We are living in heaven’s engagement period. The King has made His promise—now the Bride must guard her heart until He returns.

Have you ever stopped to deeply consider the relationship between you and Jesus Christ through the lens of an ancient marriage covenant? When the Apostle Paul wrote to the believers in Corinth, he used a very specific, carefully chosen word to describe their relationship with the Lord. He said, “For I am jealous over you with godly jealousy: for I have espoused you to one husband, that I may present you as a chaste virgin to Christ” (2 Corinthians 11:2).

Right now, as the Church, we are living in a profound season of waiting. We are actively engaged to the King of Kings. The covenant has been initiated, the promise has been made, but the final marriage supper of the Lamb is still on the horizon. We are betrothed, but the grand wedding day at His return is yet to come.

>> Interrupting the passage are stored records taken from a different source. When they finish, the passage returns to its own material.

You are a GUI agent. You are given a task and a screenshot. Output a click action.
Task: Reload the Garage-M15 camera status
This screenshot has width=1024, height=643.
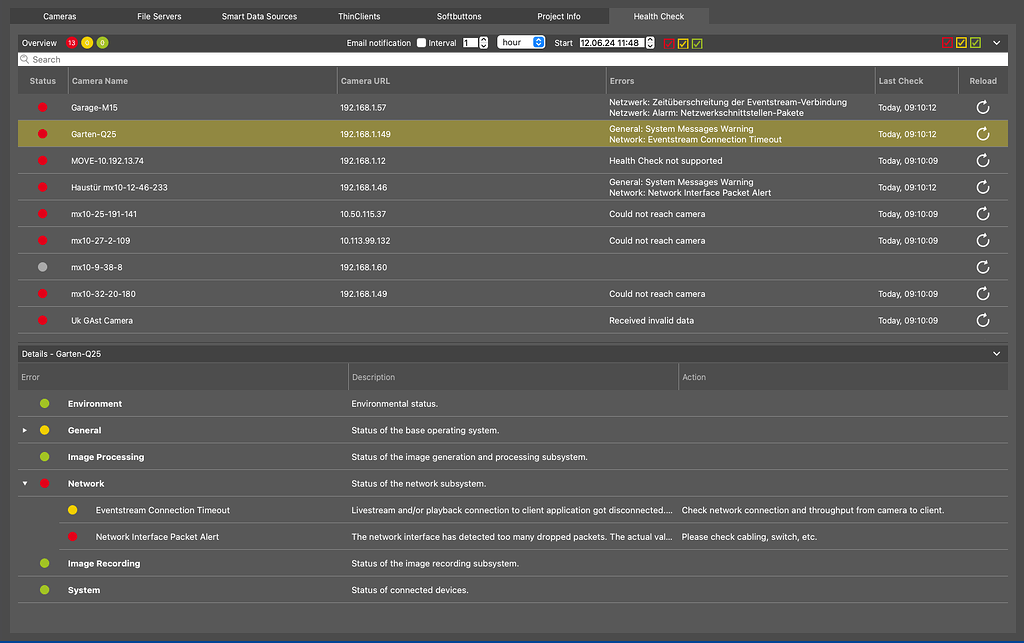[x=982, y=107]
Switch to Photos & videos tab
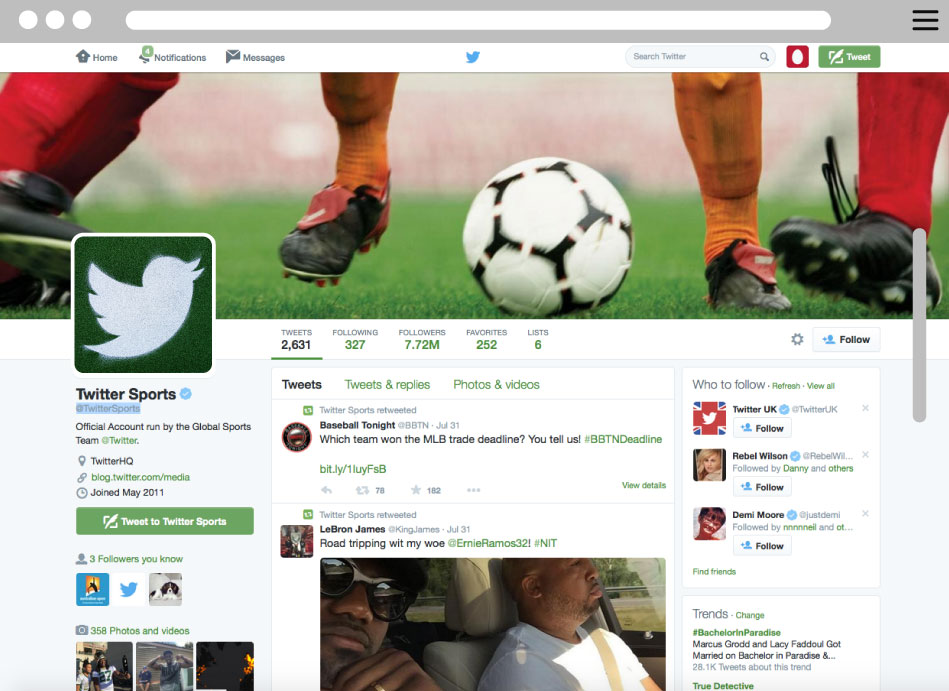The image size is (949, 691). tap(496, 385)
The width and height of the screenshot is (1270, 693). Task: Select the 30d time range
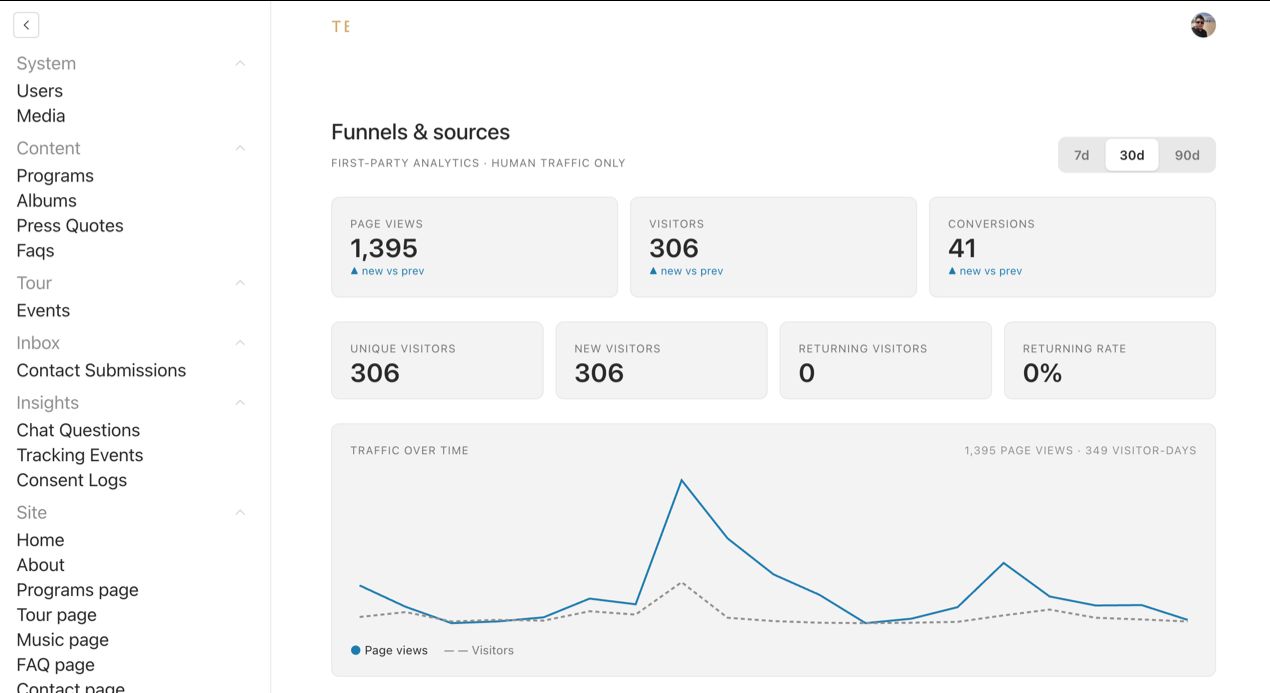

But what does this betrothal actually mean for how we live today?

The Weight of the Ancient Betrothal

To really grasp the magnitude of this, we have to look back into the ancient Jewish culture. Today, if an engagement is broken, feelings are hurt, and a ring might be returned, but society largely moves on. In the ancient Jewish world, however, betrothal was legally binding. It was the most formal, solid part of the entire marriage transaction.

During this betrothal period, the groom would go away to prepare a home for his bride, and the bride would remain behind to prepare herself for his return. Even though they did not yet live together, they were considered legally married. If the bride was unfaithful during this waiting period, it wasn’t just written off as a mistake before the wedding—it was legally prosecuted as adultery.

That is how sacred, how serious, and how binding a betrothal was. It was a covenant of blood and honor.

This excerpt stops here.